• [Task details]
From the lines below, extract the run that begins with the line containing "[Search] (1165, 70)" and ends with the line containing "ICS is a registered", both included, and reproduce each one unchanged.

Start of Records provided

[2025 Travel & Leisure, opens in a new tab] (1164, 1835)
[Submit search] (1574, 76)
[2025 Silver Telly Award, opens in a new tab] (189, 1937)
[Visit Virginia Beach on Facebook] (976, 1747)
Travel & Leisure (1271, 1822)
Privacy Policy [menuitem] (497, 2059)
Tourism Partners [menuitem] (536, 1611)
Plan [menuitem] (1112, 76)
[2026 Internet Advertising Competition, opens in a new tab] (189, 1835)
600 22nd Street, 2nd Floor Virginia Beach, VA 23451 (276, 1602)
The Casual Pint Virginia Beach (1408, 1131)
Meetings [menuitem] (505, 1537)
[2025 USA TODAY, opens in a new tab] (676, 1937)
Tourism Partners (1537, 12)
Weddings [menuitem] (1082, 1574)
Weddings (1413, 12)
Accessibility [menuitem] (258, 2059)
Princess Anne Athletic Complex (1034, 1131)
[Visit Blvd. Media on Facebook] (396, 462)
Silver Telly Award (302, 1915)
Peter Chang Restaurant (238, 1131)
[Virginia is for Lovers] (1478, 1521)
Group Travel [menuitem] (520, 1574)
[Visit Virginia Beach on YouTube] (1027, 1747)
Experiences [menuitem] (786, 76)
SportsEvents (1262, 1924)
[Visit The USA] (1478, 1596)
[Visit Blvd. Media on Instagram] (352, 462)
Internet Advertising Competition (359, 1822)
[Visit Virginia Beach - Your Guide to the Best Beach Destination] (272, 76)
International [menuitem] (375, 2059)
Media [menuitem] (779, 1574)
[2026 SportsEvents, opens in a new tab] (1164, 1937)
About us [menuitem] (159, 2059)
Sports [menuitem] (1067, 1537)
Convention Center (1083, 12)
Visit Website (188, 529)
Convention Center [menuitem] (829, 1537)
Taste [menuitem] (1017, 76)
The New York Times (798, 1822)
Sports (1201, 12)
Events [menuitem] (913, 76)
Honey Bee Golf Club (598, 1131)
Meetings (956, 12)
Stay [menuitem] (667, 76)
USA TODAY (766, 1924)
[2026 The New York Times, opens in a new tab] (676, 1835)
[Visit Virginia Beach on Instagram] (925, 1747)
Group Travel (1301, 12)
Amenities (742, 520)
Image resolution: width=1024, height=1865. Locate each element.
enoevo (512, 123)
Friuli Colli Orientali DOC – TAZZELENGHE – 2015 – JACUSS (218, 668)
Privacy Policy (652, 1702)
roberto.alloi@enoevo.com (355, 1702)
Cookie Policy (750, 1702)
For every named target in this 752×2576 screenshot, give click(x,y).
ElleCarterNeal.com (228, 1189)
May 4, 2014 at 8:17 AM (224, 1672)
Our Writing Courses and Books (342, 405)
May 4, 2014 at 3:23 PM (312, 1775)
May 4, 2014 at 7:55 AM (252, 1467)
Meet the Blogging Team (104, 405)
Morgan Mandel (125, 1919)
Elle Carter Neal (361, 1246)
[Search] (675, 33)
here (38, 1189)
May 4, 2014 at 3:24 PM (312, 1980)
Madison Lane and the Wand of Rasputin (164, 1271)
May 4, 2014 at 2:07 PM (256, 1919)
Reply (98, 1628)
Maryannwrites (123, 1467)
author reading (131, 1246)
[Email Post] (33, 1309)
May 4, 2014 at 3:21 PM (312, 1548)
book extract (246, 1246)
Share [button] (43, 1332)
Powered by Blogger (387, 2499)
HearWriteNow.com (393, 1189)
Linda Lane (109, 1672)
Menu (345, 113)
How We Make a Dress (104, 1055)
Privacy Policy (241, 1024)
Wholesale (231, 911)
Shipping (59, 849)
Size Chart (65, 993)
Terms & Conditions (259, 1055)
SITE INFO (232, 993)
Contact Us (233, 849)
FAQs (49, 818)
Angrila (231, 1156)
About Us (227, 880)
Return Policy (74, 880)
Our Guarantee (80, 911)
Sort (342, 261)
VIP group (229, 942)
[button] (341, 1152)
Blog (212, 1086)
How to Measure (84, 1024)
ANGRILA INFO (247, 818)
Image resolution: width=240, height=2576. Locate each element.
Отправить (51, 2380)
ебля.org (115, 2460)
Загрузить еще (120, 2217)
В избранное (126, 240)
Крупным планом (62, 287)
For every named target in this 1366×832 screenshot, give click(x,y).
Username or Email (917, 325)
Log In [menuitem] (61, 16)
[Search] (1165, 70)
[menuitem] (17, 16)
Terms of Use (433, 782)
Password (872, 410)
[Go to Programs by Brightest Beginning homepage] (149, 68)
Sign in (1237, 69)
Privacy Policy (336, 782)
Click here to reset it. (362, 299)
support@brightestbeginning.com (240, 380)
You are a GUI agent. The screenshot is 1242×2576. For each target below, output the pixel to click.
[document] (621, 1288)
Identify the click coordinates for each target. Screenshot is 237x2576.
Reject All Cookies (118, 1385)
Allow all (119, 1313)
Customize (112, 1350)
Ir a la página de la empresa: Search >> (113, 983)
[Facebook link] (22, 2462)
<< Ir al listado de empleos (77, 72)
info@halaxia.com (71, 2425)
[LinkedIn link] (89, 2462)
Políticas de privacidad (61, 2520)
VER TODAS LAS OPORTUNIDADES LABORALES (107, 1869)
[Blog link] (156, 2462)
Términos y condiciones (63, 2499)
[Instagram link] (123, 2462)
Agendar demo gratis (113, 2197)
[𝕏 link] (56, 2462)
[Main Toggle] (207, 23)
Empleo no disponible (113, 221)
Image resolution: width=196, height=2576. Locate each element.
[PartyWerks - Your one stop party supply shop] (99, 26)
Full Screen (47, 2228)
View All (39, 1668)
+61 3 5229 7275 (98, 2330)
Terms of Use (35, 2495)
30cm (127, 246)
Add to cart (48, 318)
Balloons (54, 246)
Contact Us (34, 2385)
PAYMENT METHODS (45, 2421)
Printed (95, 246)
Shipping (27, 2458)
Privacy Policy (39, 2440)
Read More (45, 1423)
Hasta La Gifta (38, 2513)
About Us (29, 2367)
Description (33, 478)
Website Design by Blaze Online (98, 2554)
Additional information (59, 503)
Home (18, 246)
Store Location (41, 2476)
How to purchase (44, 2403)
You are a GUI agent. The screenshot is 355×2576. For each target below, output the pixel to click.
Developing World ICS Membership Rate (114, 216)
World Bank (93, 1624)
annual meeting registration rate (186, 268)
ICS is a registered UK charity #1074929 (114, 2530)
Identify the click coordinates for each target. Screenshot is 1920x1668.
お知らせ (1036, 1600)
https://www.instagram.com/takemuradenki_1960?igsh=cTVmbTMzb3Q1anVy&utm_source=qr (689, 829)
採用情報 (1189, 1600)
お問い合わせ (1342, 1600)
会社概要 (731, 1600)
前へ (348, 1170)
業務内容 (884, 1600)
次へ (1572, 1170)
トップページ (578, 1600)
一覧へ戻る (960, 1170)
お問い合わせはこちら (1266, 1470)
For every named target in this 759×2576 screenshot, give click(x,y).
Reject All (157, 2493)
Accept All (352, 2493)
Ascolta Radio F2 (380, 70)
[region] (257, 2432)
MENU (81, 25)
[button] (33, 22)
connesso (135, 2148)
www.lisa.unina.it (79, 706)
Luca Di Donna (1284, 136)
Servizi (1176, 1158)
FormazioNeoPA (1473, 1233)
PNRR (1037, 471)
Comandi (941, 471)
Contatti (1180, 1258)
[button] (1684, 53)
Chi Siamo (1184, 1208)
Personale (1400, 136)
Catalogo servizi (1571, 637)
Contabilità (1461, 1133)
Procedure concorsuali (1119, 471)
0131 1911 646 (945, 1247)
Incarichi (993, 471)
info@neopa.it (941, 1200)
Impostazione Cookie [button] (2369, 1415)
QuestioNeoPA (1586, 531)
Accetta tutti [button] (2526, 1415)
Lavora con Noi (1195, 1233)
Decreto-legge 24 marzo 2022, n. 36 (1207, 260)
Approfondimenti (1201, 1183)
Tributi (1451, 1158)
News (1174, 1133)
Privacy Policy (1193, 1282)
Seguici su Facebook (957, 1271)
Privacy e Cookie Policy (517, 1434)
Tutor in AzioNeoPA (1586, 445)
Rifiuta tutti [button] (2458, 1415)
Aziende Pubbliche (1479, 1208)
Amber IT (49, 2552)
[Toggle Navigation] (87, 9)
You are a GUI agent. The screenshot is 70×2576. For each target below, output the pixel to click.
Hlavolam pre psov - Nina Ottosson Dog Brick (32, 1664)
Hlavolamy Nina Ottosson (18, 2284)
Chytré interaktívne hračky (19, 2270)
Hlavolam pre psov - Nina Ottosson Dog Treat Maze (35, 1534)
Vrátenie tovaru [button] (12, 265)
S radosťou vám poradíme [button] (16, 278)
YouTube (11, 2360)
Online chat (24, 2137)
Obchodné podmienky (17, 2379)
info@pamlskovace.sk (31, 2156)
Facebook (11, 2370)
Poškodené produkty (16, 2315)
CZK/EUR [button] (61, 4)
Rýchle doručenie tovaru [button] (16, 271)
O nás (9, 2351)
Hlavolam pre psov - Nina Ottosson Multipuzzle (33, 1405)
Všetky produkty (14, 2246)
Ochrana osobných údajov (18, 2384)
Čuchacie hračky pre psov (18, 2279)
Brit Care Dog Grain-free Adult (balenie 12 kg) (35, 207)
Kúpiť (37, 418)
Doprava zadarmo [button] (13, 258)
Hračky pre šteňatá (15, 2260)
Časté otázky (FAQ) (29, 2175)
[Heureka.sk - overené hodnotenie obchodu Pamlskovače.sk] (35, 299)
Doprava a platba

End of Records provided

• [Exercise response]
[Search] (1165, 70)
[menuitem] (17, 16)
Terms of Use (433, 782)
Password (872, 410)
[Go to Programs by Brightest Beginning homepage] (149, 68)
Sign in (1237, 69)
Privacy Policy (336, 782)
Click here to reset it. (362, 299)
support@brightestbeginning.com (240, 380)
You are a GUI agent. The screenshot is 1242×2576. For each target below, output the pixel to click.
[document] (621, 1288)
Identify the click coordinates for each target. Screenshot is 237x2576.
Reject All Cookies (118, 1385)
Allow all (119, 1313)
Customize (112, 1350)
Ir a la página de la empresa: Search >> (113, 983)
[Facebook link] (22, 2462)
<< Ir al listado de empleos (77, 72)
info@halaxia.com (71, 2425)
[LinkedIn link] (89, 2462)
Políticas de privacidad (61, 2520)
VER TODAS LAS OPORTUNIDADES LABORALES (107, 1869)
[Blog link] (156, 2462)
Términos y condiciones (63, 2499)
[Instagram link] (123, 2462)
Agendar demo gratis (113, 2197)
[𝕏 link] (56, 2462)
[Main Toggle] (207, 23)
Empleo no disponible (113, 221)
Image resolution: width=196, height=2576. Locate each element.
[PartyWerks - Your one stop party supply shop] (99, 26)
Full Screen (47, 2228)
View All (39, 1668)
+61 3 5229 7275 (98, 2330)
Terms of Use (35, 2495)
30cm (127, 246)
Add to cart (48, 318)
Balloons (54, 246)
Contact Us (34, 2385)
PAYMENT METHODS (45, 2421)
Printed (95, 246)
Shipping (27, 2458)
Privacy Policy (39, 2440)
Read More (45, 1423)
Hasta La Gifta (38, 2513)
About Us (29, 2367)
Description (33, 478)
Website Design by Blaze Online (98, 2554)
Additional information (59, 503)
Home (18, 246)
Store Location (41, 2476)
How to purchase (44, 2403)
You are a GUI agent. The screenshot is 355×2576. For each target below, output the pixel to click.
Developing World ICS Membership Rate (114, 216)
World Bank (93, 1624)
annual meeting registration rate (186, 268)
ICS is a registered UK charity #1074929 (114, 2530)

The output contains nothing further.